▸ What you have to do
Once you reach the line containing "Prayer (9, 2028)" in the data below, restate each line word for word up to and including the one containing "Indirect Tax (377, 2525)".

+++ Data shown

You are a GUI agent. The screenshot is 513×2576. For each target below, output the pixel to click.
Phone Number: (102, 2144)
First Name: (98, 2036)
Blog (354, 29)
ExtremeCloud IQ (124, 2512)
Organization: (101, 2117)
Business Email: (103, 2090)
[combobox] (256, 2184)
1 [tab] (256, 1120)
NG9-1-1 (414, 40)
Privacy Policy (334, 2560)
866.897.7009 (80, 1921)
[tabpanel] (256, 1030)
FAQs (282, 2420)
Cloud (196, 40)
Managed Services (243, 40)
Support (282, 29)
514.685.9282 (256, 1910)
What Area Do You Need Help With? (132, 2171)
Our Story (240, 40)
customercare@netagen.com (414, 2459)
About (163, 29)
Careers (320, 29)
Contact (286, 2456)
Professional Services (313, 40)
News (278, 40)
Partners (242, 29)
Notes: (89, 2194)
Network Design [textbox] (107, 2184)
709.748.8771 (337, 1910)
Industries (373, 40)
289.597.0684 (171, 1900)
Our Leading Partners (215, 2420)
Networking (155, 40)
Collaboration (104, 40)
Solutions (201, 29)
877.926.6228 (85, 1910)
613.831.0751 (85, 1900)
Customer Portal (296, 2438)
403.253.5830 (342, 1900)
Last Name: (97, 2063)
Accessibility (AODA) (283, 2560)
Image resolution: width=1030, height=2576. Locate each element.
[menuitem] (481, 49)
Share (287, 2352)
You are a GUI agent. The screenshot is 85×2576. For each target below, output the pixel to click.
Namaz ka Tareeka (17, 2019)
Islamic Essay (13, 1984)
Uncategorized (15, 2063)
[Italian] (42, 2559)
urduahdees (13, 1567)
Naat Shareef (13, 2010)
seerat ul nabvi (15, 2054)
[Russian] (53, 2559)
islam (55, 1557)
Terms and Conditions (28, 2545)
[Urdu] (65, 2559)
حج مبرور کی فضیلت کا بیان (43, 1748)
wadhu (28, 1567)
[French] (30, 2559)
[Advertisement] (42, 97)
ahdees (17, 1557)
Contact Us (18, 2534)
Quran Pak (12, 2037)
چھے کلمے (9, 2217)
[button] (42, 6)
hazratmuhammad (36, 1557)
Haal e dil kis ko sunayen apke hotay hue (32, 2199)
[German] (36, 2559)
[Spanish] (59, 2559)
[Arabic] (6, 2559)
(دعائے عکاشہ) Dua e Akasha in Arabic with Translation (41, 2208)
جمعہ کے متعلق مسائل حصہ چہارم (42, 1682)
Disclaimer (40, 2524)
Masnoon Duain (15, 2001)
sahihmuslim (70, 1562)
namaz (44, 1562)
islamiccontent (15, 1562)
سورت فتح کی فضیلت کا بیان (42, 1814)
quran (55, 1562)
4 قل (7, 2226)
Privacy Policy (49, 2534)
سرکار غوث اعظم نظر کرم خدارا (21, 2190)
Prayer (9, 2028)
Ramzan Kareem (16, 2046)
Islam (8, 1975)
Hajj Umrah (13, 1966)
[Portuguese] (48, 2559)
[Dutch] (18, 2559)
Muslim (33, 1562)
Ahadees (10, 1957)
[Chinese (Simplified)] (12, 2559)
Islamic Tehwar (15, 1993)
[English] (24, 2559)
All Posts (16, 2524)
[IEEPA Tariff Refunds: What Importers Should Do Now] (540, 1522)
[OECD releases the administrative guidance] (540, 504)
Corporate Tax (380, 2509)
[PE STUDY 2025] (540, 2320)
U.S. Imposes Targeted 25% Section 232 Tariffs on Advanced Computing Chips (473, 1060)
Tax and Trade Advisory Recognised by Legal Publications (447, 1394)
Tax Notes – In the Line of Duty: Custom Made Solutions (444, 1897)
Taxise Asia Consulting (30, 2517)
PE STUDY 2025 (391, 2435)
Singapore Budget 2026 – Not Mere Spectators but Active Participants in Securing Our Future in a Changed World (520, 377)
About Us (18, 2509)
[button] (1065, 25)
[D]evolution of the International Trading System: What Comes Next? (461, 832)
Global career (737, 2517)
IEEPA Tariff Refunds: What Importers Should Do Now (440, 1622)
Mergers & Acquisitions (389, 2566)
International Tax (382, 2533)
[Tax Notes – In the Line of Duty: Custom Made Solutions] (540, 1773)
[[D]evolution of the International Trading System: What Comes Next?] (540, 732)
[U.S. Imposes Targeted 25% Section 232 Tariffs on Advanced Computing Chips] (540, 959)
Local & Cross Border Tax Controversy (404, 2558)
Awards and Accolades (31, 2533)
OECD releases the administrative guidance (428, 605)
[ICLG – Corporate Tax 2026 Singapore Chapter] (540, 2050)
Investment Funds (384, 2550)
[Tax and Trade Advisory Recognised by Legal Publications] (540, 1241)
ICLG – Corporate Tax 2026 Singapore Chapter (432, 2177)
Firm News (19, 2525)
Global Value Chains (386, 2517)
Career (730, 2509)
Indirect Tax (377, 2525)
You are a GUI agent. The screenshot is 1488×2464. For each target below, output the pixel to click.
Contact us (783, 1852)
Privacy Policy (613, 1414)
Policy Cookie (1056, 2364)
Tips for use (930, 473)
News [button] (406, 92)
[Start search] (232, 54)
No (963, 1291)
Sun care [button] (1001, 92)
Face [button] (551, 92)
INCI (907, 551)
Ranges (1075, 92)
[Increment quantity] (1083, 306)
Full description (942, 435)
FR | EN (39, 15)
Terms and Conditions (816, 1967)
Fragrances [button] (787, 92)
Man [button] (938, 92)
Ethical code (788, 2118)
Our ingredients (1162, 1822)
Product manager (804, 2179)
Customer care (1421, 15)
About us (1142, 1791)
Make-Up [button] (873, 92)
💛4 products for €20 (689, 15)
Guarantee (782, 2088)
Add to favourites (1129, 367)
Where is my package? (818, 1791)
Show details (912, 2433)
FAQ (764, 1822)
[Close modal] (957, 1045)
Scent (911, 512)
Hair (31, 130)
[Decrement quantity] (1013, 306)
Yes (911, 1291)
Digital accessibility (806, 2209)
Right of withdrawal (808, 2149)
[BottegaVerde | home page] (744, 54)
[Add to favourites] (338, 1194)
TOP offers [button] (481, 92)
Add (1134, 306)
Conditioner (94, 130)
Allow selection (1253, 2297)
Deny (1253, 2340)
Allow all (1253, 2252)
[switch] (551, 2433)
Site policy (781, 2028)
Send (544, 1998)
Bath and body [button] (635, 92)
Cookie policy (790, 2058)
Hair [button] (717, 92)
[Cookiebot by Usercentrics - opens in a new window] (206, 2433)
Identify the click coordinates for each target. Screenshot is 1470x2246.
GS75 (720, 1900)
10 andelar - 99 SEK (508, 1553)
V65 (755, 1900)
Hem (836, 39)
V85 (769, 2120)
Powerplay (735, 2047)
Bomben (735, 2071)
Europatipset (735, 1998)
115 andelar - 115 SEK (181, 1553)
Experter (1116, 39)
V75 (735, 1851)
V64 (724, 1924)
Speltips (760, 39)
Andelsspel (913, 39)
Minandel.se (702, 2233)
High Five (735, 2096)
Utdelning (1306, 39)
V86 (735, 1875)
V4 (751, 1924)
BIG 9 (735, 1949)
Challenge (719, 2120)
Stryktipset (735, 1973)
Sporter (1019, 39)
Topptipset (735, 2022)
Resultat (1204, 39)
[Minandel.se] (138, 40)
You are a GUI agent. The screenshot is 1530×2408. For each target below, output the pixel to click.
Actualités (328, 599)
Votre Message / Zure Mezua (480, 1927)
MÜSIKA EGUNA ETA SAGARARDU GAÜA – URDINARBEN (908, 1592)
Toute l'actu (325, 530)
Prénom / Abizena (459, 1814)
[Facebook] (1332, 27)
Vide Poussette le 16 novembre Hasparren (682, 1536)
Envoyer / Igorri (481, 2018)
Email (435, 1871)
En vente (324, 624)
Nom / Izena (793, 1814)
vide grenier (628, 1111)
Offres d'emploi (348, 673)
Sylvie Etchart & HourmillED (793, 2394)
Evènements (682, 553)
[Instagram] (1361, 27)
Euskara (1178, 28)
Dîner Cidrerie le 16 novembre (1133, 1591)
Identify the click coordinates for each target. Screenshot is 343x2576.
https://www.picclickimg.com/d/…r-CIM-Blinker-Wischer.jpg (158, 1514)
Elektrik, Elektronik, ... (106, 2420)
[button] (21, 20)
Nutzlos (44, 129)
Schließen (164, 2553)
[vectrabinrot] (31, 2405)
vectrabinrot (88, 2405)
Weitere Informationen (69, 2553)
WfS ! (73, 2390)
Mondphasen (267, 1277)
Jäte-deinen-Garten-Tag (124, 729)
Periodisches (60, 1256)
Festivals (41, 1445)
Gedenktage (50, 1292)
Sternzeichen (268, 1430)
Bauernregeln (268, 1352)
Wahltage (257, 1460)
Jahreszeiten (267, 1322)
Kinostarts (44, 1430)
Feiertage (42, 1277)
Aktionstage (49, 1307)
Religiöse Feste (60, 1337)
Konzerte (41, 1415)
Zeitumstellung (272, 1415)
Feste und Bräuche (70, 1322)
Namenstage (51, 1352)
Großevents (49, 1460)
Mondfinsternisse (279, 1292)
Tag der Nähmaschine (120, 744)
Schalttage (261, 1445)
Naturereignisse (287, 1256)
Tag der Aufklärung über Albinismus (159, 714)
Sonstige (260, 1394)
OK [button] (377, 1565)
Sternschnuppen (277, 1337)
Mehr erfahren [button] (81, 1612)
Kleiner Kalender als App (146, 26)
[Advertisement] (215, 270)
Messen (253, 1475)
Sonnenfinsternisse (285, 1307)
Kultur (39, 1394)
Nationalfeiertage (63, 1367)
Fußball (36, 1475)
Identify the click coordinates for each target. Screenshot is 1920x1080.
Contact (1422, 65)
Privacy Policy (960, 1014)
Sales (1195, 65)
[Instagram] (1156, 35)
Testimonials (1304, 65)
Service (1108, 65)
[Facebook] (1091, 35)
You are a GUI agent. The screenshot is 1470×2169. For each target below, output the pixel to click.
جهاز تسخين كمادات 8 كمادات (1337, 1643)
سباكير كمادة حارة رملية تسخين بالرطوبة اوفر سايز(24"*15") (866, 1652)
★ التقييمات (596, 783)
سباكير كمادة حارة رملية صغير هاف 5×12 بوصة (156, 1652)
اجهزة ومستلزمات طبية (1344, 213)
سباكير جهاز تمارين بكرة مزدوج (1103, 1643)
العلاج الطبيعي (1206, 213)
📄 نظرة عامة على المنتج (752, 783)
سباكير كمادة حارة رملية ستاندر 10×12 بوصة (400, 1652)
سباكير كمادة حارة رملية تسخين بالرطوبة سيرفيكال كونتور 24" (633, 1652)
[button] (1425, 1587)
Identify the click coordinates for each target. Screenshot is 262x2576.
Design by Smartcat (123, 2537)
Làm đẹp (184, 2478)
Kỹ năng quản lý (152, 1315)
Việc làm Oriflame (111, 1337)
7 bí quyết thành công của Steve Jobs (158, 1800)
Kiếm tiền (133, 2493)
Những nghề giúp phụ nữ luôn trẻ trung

++++++

▸ Result for this exercise
Prayer (9, 2028)
Ramzan Kareem (16, 2046)
Islam (8, 1975)
Hajj Umrah (13, 1966)
[Portuguese] (48, 2559)
[Dutch] (18, 2559)
Muslim (33, 1562)
Ahadees (10, 1957)
[Chinese (Simplified)] (12, 2559)
Islamic Tehwar (15, 1993)
[English] (24, 2559)
All Posts (16, 2524)
[IEEPA Tariff Refunds: What Importers Should Do Now] (540, 1522)
[OECD releases the administrative guidance] (540, 504)
Corporate Tax (380, 2509)
[PE STUDY 2025] (540, 2320)
U.S. Imposes Targeted 25% Section 232 Tariffs on Advanced Computing Chips (473, 1060)
Tax and Trade Advisory Recognised by Legal Publications (447, 1394)
Tax Notes – In the Line of Duty: Custom Made Solutions (444, 1897)
Taxise Asia Consulting (30, 2517)
PE STUDY 2025 (391, 2435)
Singapore Budget 2026 – Not Mere Spectators but Active Participants in Securing Our Future in a Changed World (520, 377)
About Us (18, 2509)
[button] (1065, 25)
[D]evolution of the International Trading System: What Comes Next? (461, 832)
Global career (737, 2517)
IEEPA Tariff Refunds: What Importers Should Do Now (440, 1622)
Mergers & Acquisitions (389, 2566)
International Tax (382, 2533)
[Tax Notes – In the Line of Duty: Custom Made Solutions] (540, 1773)
[[D]evolution of the International Trading System: What Comes Next?] (540, 732)
[U.S. Imposes Targeted 25% Section 232 Tariffs on Advanced Computing Chips] (540, 959)
Local & Cross Border Tax Controversy (404, 2558)
Awards and Accolades (31, 2533)
OECD releases the administrative guidance (428, 605)
[ICLG – Corporate Tax 2026 Singapore Chapter] (540, 2050)
Investment Funds (384, 2550)
[Tax and Trade Advisory Recognised by Legal Publications] (540, 1241)
ICLG – Corporate Tax 2026 Singapore Chapter (432, 2177)
Firm News (19, 2525)
Global Value Chains (386, 2517)
Career (730, 2509)
Indirect Tax (377, 2525)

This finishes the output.